Even if one thinks of it strictly as a civil contract, marriage is vastly different from all other civil contracts: (1) marriage involves only two parties; (2) of different genders; (3) who cannot, by law, be blood relatives; (4) in several states, can be minors with the consent of their parents; (5) and, in some states, have to submit to a blood test. Clearly, should civil contracts be subjected to the same restrictions as marriage, America would not be a land of commerce.

Americans have accepted those restrictions because they have helped define marriage for generations. The Founding Fathers’ conception of marriage was virtually identical to what we call the traditional marriage today. Had they wanted to change that standard, as they wanted to radically alter their society, the Founders would have expressed their views of marriage in writing as they did with respect to taxation, government and basic rights.  The word “marriage,” however, is not even mentioned once in the Declaration of Independence or the U.S. Constitution.

Clearly, the Founders did not want to change the nature of marriage, which was then what it is now. The Founders were educated men who knew about polygamy, polyandry, incest, homosexual unions and other archaic practices.  They did not write one word about the desirability of these practices being lawfully introduced into the United States. They knew that previous generations had terminated them for good reason.

Humans rejected incest because it contaminated the gene pool and, therefore, threatened their survival. Most human civilizations rejected polygamy and polyandry for economic reasons and because these practices caused social tension by reducing the availability of mates. Christianity eradicated polygamy because it treated women as property. The few societies that permitted same-sex marriage eventually discontinued it because same-sex marriage is sterile and unsustainable.

Reducing marriage to just a civil contract without paying attention to history will open the doorway not only to same-sex marriage, but also to polygamy and to incest. This is not an extreme view. The process by which this will take place has already been established.

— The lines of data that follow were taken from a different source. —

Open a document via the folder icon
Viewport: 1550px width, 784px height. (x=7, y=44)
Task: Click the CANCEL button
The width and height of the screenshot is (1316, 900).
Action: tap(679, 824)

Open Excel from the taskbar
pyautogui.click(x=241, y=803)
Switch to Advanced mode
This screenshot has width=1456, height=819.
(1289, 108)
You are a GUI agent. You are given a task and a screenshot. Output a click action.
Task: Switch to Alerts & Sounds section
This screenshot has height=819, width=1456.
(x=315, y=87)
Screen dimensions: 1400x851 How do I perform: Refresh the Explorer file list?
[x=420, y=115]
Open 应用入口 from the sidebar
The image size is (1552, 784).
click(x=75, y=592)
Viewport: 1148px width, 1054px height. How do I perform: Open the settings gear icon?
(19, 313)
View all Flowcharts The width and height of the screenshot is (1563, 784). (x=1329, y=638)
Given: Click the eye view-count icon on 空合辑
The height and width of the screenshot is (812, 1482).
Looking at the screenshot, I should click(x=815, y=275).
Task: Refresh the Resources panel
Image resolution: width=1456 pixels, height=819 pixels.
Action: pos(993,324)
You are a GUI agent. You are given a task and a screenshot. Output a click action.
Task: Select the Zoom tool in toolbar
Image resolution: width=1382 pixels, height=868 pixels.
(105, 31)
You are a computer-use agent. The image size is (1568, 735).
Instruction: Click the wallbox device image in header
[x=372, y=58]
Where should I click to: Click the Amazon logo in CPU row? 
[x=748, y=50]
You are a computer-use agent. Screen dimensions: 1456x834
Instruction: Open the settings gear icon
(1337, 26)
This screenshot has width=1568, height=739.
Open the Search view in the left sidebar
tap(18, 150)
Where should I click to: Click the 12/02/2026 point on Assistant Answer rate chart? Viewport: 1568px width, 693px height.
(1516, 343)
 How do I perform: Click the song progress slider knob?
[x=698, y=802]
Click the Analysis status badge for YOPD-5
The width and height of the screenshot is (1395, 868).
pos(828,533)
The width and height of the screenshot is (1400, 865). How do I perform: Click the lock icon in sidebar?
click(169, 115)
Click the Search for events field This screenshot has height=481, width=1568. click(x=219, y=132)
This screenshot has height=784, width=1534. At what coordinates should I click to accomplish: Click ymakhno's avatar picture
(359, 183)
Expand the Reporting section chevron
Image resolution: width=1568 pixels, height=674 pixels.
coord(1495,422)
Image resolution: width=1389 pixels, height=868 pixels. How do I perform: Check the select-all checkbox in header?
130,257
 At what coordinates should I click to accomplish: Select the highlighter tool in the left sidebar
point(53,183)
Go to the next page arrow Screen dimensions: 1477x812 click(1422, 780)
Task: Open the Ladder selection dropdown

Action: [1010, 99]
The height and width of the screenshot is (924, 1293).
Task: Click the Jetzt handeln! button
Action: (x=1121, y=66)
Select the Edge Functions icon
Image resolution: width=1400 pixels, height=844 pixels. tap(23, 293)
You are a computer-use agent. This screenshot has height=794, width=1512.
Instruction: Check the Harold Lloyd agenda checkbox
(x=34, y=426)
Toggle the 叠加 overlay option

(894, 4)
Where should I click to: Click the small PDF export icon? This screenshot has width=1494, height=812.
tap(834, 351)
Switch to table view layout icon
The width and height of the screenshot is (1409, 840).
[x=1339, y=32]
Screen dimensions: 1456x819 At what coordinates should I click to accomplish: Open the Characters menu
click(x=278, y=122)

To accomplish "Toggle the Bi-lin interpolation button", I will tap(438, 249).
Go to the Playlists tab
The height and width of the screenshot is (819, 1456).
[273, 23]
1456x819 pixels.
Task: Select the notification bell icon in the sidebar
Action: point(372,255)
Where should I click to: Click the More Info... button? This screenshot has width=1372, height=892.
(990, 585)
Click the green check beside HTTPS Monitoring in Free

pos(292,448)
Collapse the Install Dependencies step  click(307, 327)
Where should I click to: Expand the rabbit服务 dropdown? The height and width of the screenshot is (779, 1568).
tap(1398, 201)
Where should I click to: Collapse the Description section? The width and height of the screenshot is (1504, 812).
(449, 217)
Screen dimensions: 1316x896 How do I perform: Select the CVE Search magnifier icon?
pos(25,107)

Loving v. Virginia rightly overturned bans on interracial marriage.  It is worth keeping in mind that the banned marriages in question were traditional ones, involving a man and a woman. Same-sex marriages are not banned in America. They have simply never been recognized as legal. Consequently, in the case of same-sex marriage, Loving v. Virginia is not being used to overturn any ban; it is being used to change the composition of the couple being married. A ruling that allowed traditional marriages to take place regardless of race is now being used to change the very definition of marriage.

From a purely legal standpoint, unfortunately, the distance between legalizing same-sex marriage—which played no role at all in the evolution of humanity and the development of civilizations, and consensual polygamy—is not a quantum leap. Indeed, if marriage is simply a civil contract, then it will eventually include more than two parties, as lots of civil contracts do. If Loving v. Virginia can be used to overturn the age-old gender requirement of marriage, it will soon overturn the numeric requirement as well. 

Even incest can be made legal. Humans prohibited incest because of the resulting genetic damage. If contraception can prevent that genetic contamination, the age-old objection to incest is removed. And Loving v. Virginia can be used to legalize incestuous marriage in the same way as it is being used to legalize same-sex marriage.

The relegation of marriage to the status of a civil contract will destroy marriage and introduce sexual practices that have historically already been outlawed because of their harmful effect. Of course, same-sex marriage is the El Dorado of those who oppose the traditional family. Ultimately, it is the glorification of sterility.

- Joseph Beaudoin holds degrees in economics and finance, and worked in the banking and investment industries for 20 years. He is a regular contributor to Reflections.